The judges pressed New York City lawyer Peter Farrell on whether they had to accept the Muslim plaintiffs' argument that they should be given the benefit of the doubt on whether their businesses and mosques really suffered because of the surveillance.

"Loss of attendees at a mosque is a concrete injury, isn't it?" asked Judge Jane Roth, a President George H.W. Bush appointee. "It's not a subjective fear to know that the mosque I want to go to is under surveillance."

"You lose money. To me that's concrete," chimed in Bill Clinton appointee Judge Julio Fuentes.

Farrell, meanwhile, defended the city by pointing to U.S. Supreme Court cases that have set a high bar for plaintiffs challenging surveillance and racial discrimination. In 2009, the court ruled against a Muslim Pakistani who was imprisoned after 9/11, finding that his claims about government discrimination needed to be irrefutably supported by factual claims.

"All the injuries that they allege are self-imposed injuries based upon subjective fears," said Farrell. "The police department is not prohibiting anybody from attending a mosque."

The city lawyer argued that if the New Jersey Muslims' suit were allowed to stand, any business owner could sue the NYPD for posting officers on its street. Roth countered that the plaintiffs in that case would need to show a pattern of people in their religious or ethnic group being targeted.

Azmy, the lawyer for the Muslim plaintiffs, also came in for questioning. He was asked what proof he had that the city really did have a policy or practice of targeting Muslims just because they were Muslims.

Given what happened on 9/11 and the Paris attacks of last week, asked Roth, couldn't the city show that it had legitimate reasons for focusing on mosques? "If you go to the Baptist church, you aren't going to find out anything that's relevant, are you?"

Azmy said there were legitimate reasons for surveillance of suspected criminals, but not for spying on Muslim girls.

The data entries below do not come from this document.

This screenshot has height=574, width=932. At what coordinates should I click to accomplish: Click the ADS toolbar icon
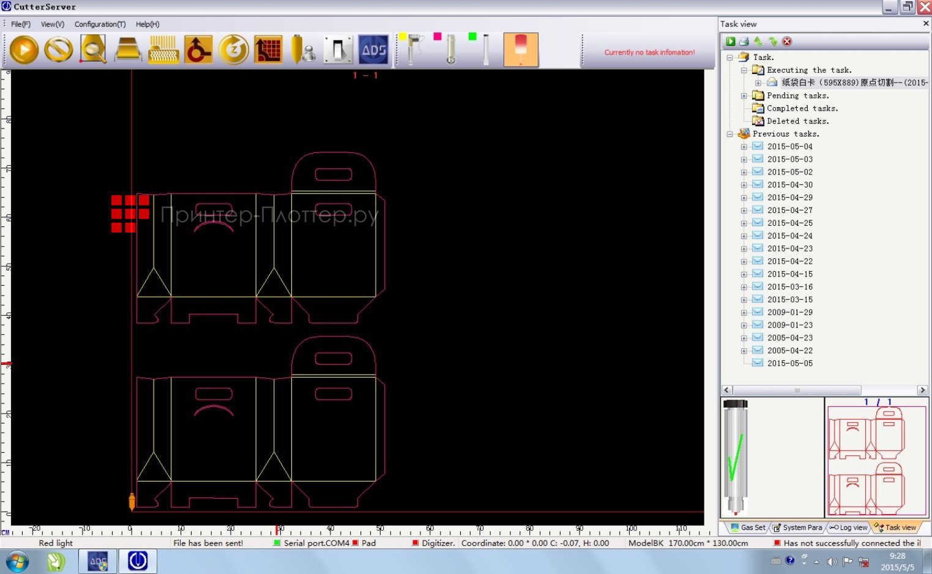pos(373,49)
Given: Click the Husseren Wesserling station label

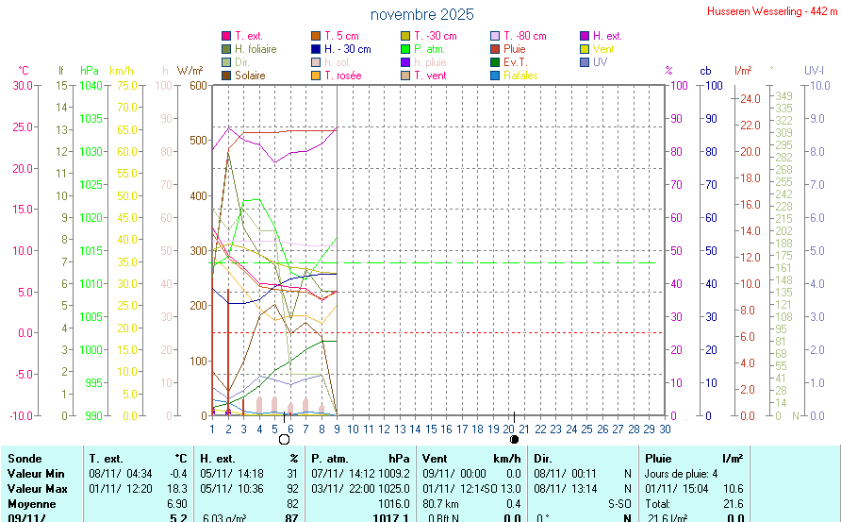Looking at the screenshot, I should pyautogui.click(x=771, y=11).
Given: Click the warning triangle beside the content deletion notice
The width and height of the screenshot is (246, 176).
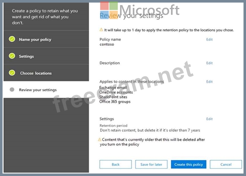Looking at the screenshot, I should 100,139.
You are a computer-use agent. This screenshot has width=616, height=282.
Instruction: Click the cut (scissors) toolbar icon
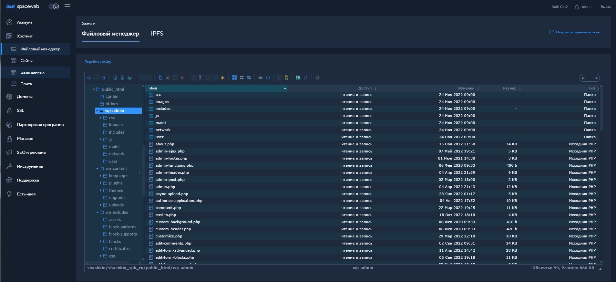[168, 78]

The judges did not indicate when they might rule on the appeal. Since the lawsuit was first filed in June 2012, Bill de Blasio (D) has replaced Michael Bloomberg (I) as mayor and struck a more conciliatory tone on policing in general. De Blasio and new Police Commissioner William Bratton disbanded one of the city's spying units in March 2014.

Yet despite settlement negotiations in related cases against the surveillance program, the city has shown no signs of bending in the New Jersey lawsuit.

After the hearing, plaintiffs and their lawyers expressed optimism that the appeals judges will overturn Martini's ruling.

"We definitely put a good foot forward," said Hassan, who as lead plaintiff in the case claims that the surveillance could put his Army security clearance at risk. "Today was a very, very good day for America."